- [Exercise instructions]
Would you transcribe the lines running from the one that holds "Viewport: 595px width, 364px height." to the last line of the records? Leave every picture out.

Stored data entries
= = = = = = =

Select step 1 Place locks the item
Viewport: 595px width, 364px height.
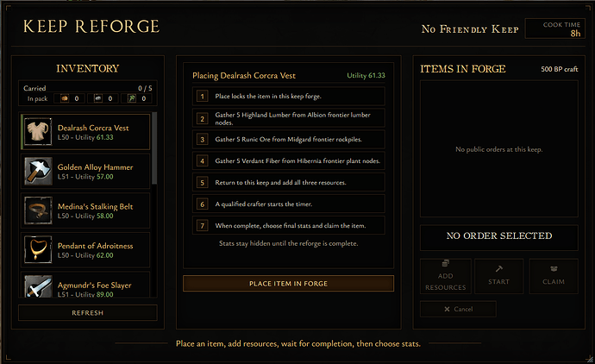(288, 97)
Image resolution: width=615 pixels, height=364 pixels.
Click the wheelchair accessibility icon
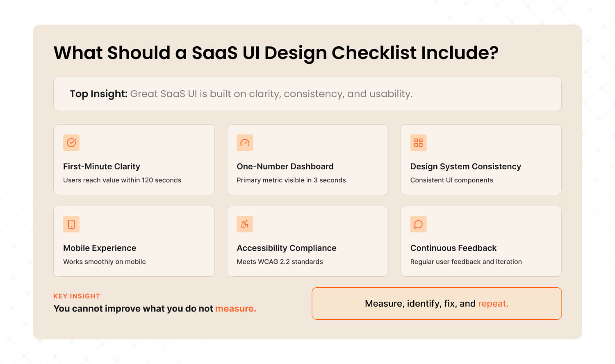tap(245, 224)
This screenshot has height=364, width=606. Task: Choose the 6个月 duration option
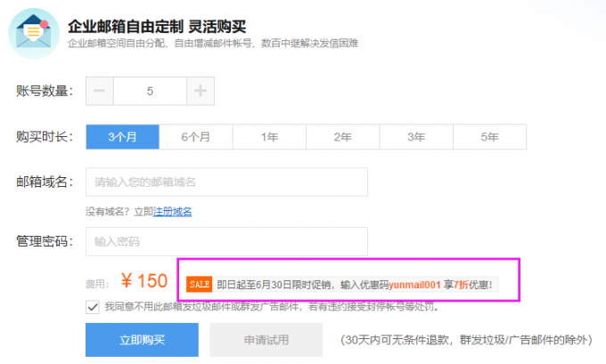(196, 137)
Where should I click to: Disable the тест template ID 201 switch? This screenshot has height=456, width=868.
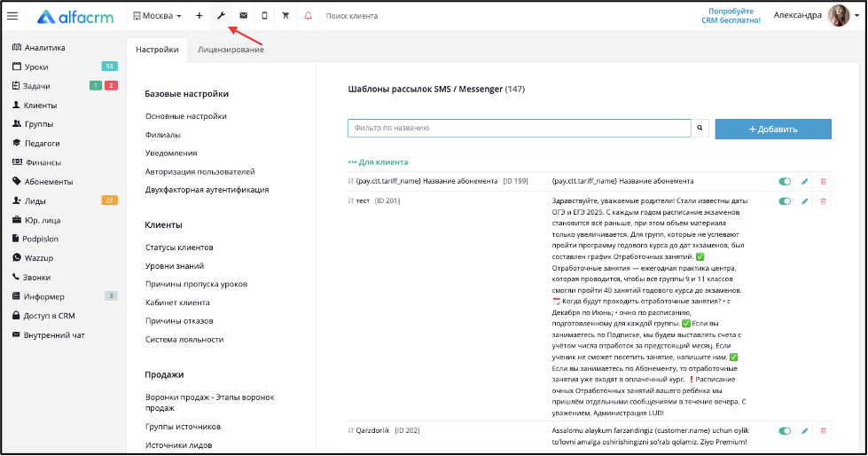(x=785, y=201)
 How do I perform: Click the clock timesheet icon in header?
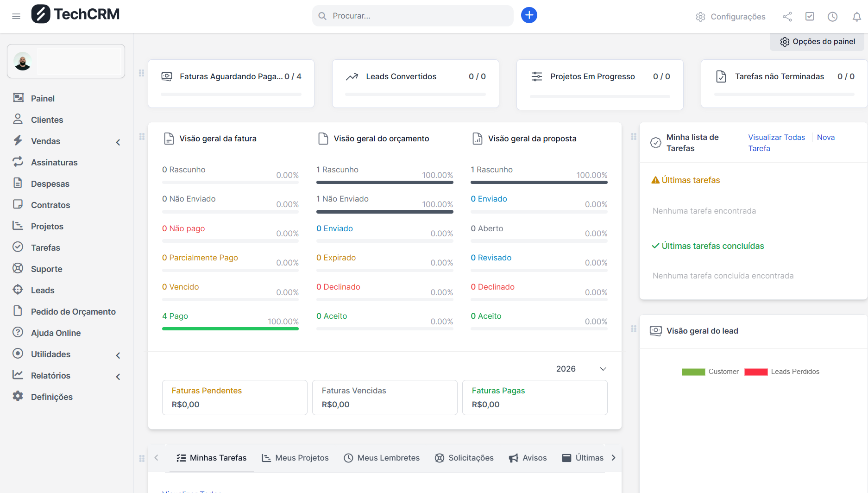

= = = = = = =

- [Output of the exercise]
Viewport: 595px width, 364px height.
(288, 97)
Image resolution: width=615 pixels, height=364 pixels.
Click the wheelchair accessibility icon
tap(245, 224)
This screenshot has height=364, width=606. Task: Choose the 6个月 duration option
(196, 137)
Where should I click to: Disable the тест template ID 201 switch? This screenshot has height=456, width=868.
(x=785, y=201)
 How do I perform: Click the clock timesheet icon in header?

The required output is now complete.